Risk management principles

This case highlights the importance of communication with other healthcare providers. The ophthalmologist, internist, and neurologist did not effectively communicate with each other and did a substandard job of coordinating this patient’s care. Two of the three physicians suspected GCA before serious vision loss occurred but did not share this crucial information in a timely manner with the ophthalmologist.
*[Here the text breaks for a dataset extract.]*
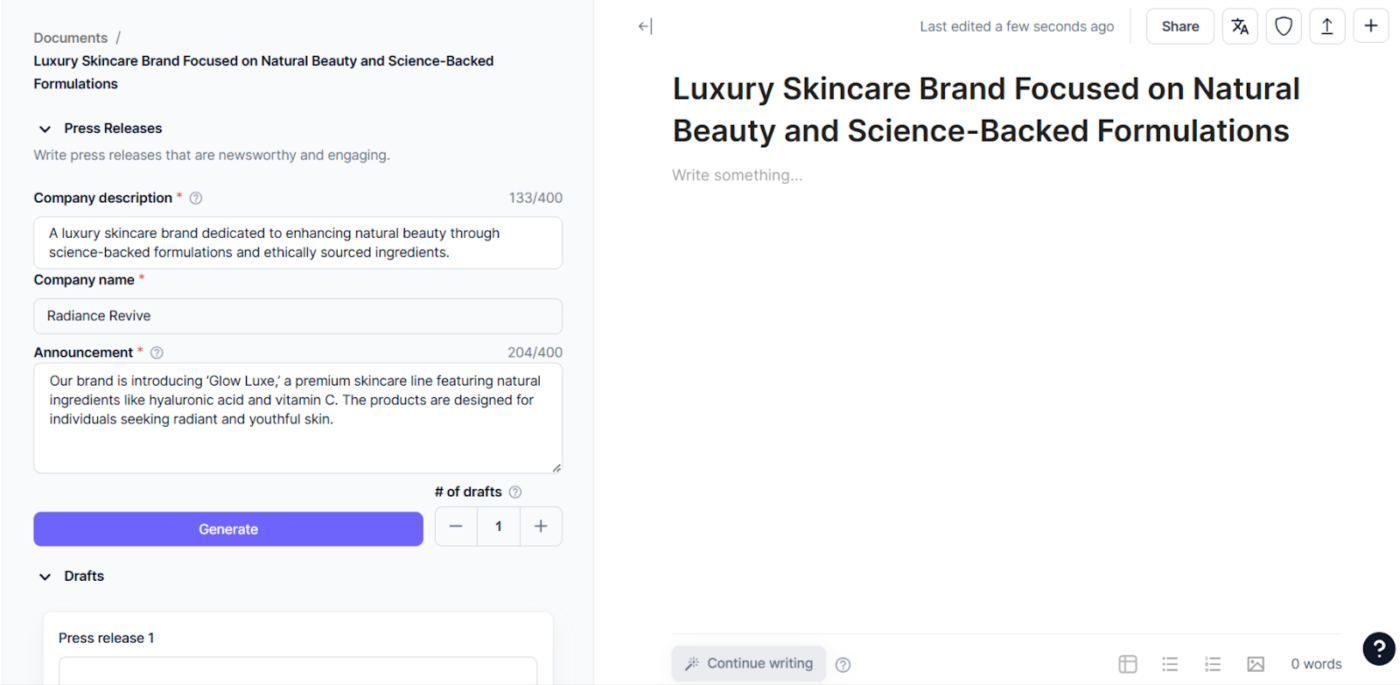Collapse the left sidebar panel arrow

645,27
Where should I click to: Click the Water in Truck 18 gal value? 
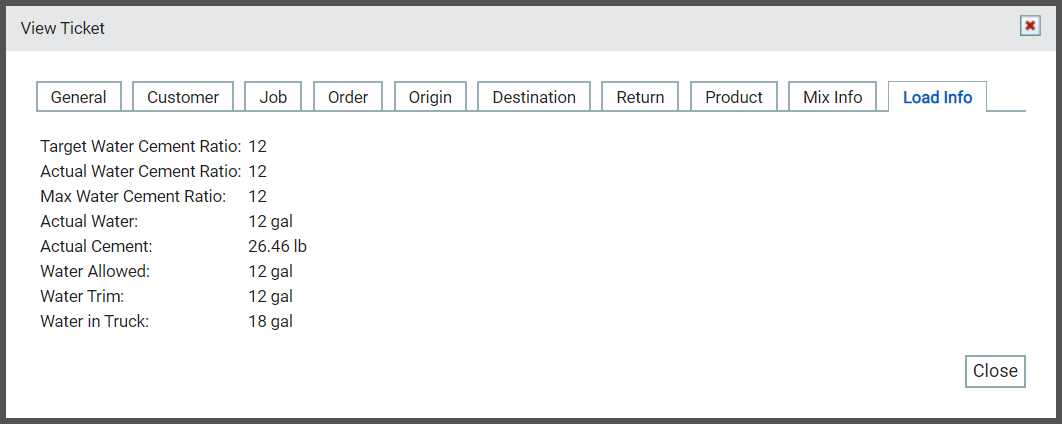click(271, 321)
The internist did not provide our insured with an adequate history about the PMR and suspected GCA, which could have assisted the insured in reaching the correct diagnosis and increasing her steroid dosage to treat the GCA. The ophthalmologist, moreover, missed an opportunity to intervene earlier by not reading his technician’s note about Prednisone use, exploring the reason the patient was on it, and making the association between PMR and GCA. The ophthalmologist was in the best position to know the risk with regard to potential loss of vision and the urgency of increasing the steroid dosage and obtaining a temporal artery biopsy. Furthermore, our insured’s documentation was inadequate. When the records were reviewed, our expert could not understand what the insured’s thought process was and if he passed his thoughts and opinions on to the internist and neurologist.